When the players approach the altar via the mountain path, Awakened Cultists draw their weapons and demand the password. If they don’t get the correct password (“Vida”) they attack. They’ll fight to the death.

Instead, I like:

Awakened Cultists, password, fervent.

All my GM Toolbox tools and levers remain open here. Parley, subterfuge, combat. Any good password idea might let the PCs pass. Any way or form of approach can trigger the situation. Death need not be the cultists’ fate.

Sure, I could change my encounter plan in the first example based on current game conditions. But then I’d be in triage mode. What’s not going to work here? What do I need to change? How do I fix that?

Instead, I’ve given myself a Rory’s Story Cube type roll that I can cook into what I think will offer the best gameplay in the moment.

For this step, brainstorm 1d10 Situations. You won’t need them all, but extra choices give you even more options and flexibility.

1d10 Situation Examples

  1. Injured animal, Awakened or mundane
  2. Slavers, escaped slave
  3. Loggers, diseased, hallucinating
  4. Wild animal being “Awakened” by cultists
  5. Pilgrims, pregnant, starving
  6. Perytons, guarding young, clue in nest
  7. Merchants, lost, smugglers
  8. Insect mound, aggressive, victim
  9. Blocked path, ambush, exiles
  10. Bodies, tracks, lair

When thinking up Situations I ask three questions:

  • What’s the context? We need to anchor this event into the stream of our story.
  • What’s interactive? Players need something to engage with, whether it’s NPC, puzzle, or object.
  • What’s uncertain? It’s not a game until we set up a conflict that gameplay resolves.

For example, Loggers, diseased, hallucinating.

Context: NPC interaction, probably where there’s trees.

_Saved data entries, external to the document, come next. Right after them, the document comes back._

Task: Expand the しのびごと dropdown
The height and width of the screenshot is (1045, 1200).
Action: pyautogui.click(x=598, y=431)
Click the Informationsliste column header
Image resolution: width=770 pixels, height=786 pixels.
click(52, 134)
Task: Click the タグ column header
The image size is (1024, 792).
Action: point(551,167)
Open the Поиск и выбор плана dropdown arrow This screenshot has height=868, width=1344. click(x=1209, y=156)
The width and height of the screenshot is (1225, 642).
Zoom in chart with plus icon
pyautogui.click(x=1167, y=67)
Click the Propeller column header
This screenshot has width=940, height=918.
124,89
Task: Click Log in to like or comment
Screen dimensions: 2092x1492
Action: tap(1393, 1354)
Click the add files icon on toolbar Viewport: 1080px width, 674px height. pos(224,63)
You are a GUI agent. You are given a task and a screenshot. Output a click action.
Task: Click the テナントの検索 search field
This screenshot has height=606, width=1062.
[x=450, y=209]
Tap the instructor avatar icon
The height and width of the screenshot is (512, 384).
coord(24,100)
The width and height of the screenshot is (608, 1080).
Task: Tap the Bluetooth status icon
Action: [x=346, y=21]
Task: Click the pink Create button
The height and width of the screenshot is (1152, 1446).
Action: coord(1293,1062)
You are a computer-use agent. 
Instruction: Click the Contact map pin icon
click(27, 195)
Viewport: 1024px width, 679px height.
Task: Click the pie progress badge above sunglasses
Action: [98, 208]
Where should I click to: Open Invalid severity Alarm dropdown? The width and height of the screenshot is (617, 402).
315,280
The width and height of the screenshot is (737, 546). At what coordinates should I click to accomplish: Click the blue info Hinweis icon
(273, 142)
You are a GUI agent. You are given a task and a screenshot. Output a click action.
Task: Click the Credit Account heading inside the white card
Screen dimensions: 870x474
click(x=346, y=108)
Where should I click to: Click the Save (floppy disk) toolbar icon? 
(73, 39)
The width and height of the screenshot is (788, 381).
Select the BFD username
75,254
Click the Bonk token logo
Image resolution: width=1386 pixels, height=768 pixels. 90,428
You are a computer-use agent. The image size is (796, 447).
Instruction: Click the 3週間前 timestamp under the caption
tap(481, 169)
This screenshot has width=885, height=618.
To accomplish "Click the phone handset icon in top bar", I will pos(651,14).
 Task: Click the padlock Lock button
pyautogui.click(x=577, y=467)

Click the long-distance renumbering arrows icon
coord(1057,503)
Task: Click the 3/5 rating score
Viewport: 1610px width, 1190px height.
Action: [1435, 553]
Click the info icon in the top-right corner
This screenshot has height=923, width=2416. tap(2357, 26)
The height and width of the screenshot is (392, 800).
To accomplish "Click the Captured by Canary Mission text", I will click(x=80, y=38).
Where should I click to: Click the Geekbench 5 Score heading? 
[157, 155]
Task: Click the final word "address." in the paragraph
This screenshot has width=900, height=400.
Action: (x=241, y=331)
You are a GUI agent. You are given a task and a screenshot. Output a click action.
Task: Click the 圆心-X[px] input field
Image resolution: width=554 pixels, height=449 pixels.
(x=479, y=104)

Interaction: NPCs offer inherent interaction. We enhance this default with disease and hallucinations. Will PCs spot the disease? Can I use logger hallucinations to trick the players?

Uncertainty: Will characters catch the disease? Will they be fooled by hallucination-driven roleplay? Will the loggers be provoked into hewing the PCs down?

Whip up a bunch of Situations and let gameplay guide how they manifest as encounter.

Wrapping Up

Our Adventure Template has seven ingredients:

  • Adventure Theme
  • Locations
  • Travel
  • Hazards
  • Side Quests
  • Treasure
  • Situations

We aim to improvise as much as possible. This lets us take on a creator mindset during sessions, which I believe makes for better GMing and greater player engagement.

We also create an adventure skeleton in short order to help guide us during the session so we don’t get caught with blank paper + deer in headlights syndrome.

And we take care to hook in players, characters, milieu, and campaign to create a consistent, unified, and meaningful experience.

While we could throw random encounters at the party based on tables in some book, we add small touches here and there to our adventure skeleton to make gameplay relevant and rewarding. Try this template out and let me know how it goes.